EXERCISE: Everything from the line holding "This screenshot has height=491, width=800." to the end of the data must be reproduced exactly; include both boundary lines and nothing else.

DATA:
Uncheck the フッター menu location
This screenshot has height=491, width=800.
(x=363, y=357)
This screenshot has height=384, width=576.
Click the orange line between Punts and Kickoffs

FINISHED TASK:
This screenshot has height=491, width=800.
(x=363, y=357)
This screenshot has height=384, width=576.
Click the orange line between Punts and Kickoffs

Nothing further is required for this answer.